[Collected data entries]
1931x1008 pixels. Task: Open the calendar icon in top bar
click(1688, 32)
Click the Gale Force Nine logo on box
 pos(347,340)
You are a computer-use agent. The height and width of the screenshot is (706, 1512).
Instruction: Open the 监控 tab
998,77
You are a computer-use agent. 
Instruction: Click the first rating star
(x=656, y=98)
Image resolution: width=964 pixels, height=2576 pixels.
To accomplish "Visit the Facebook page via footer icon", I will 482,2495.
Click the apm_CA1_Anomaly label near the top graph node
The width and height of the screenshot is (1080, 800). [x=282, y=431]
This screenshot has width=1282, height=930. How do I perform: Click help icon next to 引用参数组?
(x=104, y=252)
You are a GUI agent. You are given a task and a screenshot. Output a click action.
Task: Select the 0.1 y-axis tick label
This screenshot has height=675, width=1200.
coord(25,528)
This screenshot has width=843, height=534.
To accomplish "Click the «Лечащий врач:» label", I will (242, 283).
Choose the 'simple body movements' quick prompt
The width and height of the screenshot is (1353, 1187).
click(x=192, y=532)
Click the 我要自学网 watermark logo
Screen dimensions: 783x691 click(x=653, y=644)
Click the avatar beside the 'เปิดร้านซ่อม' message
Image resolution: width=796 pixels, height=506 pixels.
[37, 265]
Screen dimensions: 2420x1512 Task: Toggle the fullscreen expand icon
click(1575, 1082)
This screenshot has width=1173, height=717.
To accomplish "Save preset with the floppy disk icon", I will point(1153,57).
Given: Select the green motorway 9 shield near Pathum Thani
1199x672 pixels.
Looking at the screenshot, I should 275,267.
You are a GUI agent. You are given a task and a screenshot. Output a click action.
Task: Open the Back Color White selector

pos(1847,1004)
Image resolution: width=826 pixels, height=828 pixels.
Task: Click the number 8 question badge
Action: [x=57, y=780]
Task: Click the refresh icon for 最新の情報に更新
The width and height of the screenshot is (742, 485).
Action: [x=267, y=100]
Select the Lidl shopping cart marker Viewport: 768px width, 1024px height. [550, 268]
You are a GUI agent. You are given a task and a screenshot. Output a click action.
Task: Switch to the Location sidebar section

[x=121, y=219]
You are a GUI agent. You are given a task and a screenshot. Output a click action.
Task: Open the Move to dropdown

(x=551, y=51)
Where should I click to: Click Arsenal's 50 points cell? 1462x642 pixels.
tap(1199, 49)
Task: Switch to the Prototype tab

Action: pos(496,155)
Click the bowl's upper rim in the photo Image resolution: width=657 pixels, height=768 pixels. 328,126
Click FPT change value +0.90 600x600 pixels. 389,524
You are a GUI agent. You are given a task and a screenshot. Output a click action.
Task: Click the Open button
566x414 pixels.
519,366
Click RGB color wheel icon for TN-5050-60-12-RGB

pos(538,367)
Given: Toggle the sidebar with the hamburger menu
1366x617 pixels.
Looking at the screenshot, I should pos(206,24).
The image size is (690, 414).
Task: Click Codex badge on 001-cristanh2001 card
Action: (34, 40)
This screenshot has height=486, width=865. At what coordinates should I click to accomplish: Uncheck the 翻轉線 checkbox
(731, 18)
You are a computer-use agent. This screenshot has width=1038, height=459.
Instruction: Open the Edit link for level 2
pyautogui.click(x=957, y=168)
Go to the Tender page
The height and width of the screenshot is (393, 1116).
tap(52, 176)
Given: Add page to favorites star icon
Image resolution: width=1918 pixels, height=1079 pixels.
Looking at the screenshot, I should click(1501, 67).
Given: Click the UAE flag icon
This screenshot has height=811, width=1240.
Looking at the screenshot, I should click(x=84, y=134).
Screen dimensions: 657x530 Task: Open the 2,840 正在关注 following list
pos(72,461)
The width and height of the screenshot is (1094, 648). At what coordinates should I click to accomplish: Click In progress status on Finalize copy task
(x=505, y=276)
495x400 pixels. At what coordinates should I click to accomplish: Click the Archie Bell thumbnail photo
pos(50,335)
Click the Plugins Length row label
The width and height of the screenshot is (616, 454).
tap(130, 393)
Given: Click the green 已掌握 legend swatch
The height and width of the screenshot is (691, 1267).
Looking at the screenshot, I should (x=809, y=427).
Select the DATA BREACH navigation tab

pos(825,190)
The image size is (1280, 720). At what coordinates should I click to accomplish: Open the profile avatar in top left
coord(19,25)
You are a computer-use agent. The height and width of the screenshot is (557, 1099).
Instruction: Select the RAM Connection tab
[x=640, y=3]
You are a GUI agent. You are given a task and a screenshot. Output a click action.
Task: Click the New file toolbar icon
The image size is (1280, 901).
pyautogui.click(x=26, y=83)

* Exercise directions: Copy every line that appears above, with each word kept as it is.

* The answer:
1931x1008 pixels. Task: Open the calendar icon in top bar
click(1688, 32)
Click the Gale Force Nine logo on box
 pos(347,340)
You are a computer-use agent. The height and width of the screenshot is (706, 1512).
Instruction: Open the 监控 tab
998,77
You are a computer-use agent. 
Instruction: Click the first rating star
(x=656, y=98)
Image resolution: width=964 pixels, height=2576 pixels.
To accomplish "Visit the Facebook page via footer icon", I will 482,2495.
Click the apm_CA1_Anomaly label near the top graph node
The width and height of the screenshot is (1080, 800). [x=282, y=431]
This screenshot has width=1282, height=930. How do I perform: Click help icon next to 引用参数组?
(x=104, y=252)
You are a GUI agent. You are given a task and a screenshot. Output a click action.
Task: Select the 0.1 y-axis tick label
This screenshot has height=675, width=1200.
coord(25,528)
This screenshot has width=843, height=534.
To accomplish "Click the «Лечащий врач:» label", I will (242, 283).
Choose the 'simple body movements' quick prompt
The width and height of the screenshot is (1353, 1187).
click(x=192, y=532)
Click the 我要自学网 watermark logo
Screen dimensions: 783x691 click(x=653, y=644)
Click the avatar beside the 'เปิดร้านซ่อม' message
Image resolution: width=796 pixels, height=506 pixels.
[37, 265]
Screen dimensions: 2420x1512 Task: Toggle the fullscreen expand icon
click(1575, 1082)
This screenshot has width=1173, height=717.
To accomplish "Save preset with the floppy disk icon", I will point(1153,57).
Given: Select the green motorway 9 shield near Pathum Thani
1199x672 pixels.
Looking at the screenshot, I should 275,267.
You are a GUI agent. You are given a task and a screenshot. Output a click action.
Task: Open the Back Color White selector

pos(1847,1004)
Image resolution: width=826 pixels, height=828 pixels.
Task: Click the number 8 question badge
Action: [x=57, y=780]
Task: Click the refresh icon for 最新の情報に更新
The width and height of the screenshot is (742, 485).
Action: [x=267, y=100]
Select the Lidl shopping cart marker Viewport: 768px width, 1024px height. [550, 268]
You are a GUI agent. You are given a task and a screenshot. Output a click action.
Task: Switch to the Location sidebar section

[x=121, y=219]
You are a GUI agent. You are given a task and a screenshot. Output a click action.
Task: Open the Move to dropdown

(x=551, y=51)
Where should I click to: Click Arsenal's 50 points cell? 1462x642 pixels.
tap(1199, 49)
Task: Switch to the Prototype tab

Action: pos(496,155)
Click the bowl's upper rim in the photo Image resolution: width=657 pixels, height=768 pixels. 328,126
Click FPT change value +0.90 600x600 pixels. 389,524
You are a GUI agent. You are given a task and a screenshot. Output a click action.
Task: Click the Open button
566x414 pixels.
519,366
Click RGB color wheel icon for TN-5050-60-12-RGB

pos(538,367)
Given: Toggle the sidebar with the hamburger menu
1366x617 pixels.
Looking at the screenshot, I should pos(206,24).
The image size is (690, 414).
Task: Click Codex badge on 001-cristanh2001 card
Action: (34, 40)
This screenshot has height=486, width=865. At what coordinates should I click to accomplish: Uncheck the 翻轉線 checkbox
(731, 18)
You are a computer-use agent. This screenshot has width=1038, height=459.
Instruction: Open the Edit link for level 2
pyautogui.click(x=957, y=168)
Go to the Tender page
The height and width of the screenshot is (393, 1116).
tap(52, 176)
Given: Add page to favorites star icon
Image resolution: width=1918 pixels, height=1079 pixels.
Looking at the screenshot, I should click(1501, 67).
Given: Click the UAE flag icon
This screenshot has height=811, width=1240.
Looking at the screenshot, I should click(x=84, y=134).
Screen dimensions: 657x530 Task: Open the 2,840 正在关注 following list
pos(72,461)
The width and height of the screenshot is (1094, 648). At what coordinates should I click to accomplish: Click In progress status on Finalize copy task
(x=505, y=276)
495x400 pixels. At what coordinates should I click to accomplish: Click the Archie Bell thumbnail photo
pos(50,335)
Click the Plugins Length row label
The width and height of the screenshot is (616, 454).
tap(130, 393)
Given: Click the green 已掌握 legend swatch
The height and width of the screenshot is (691, 1267).
Looking at the screenshot, I should (x=809, y=427).
Select the DATA BREACH navigation tab

pos(825,190)
The image size is (1280, 720). At what coordinates should I click to accomplish: Open the profile avatar in top left
coord(19,25)
You are a computer-use agent. The height and width of the screenshot is (557, 1099).
Instruction: Select the RAM Connection tab
[x=640, y=3]
You are a GUI agent. You are given a task and a screenshot. Output a click action.
Task: Click the New file toolbar icon
The image size is (1280, 901).
pyautogui.click(x=26, y=83)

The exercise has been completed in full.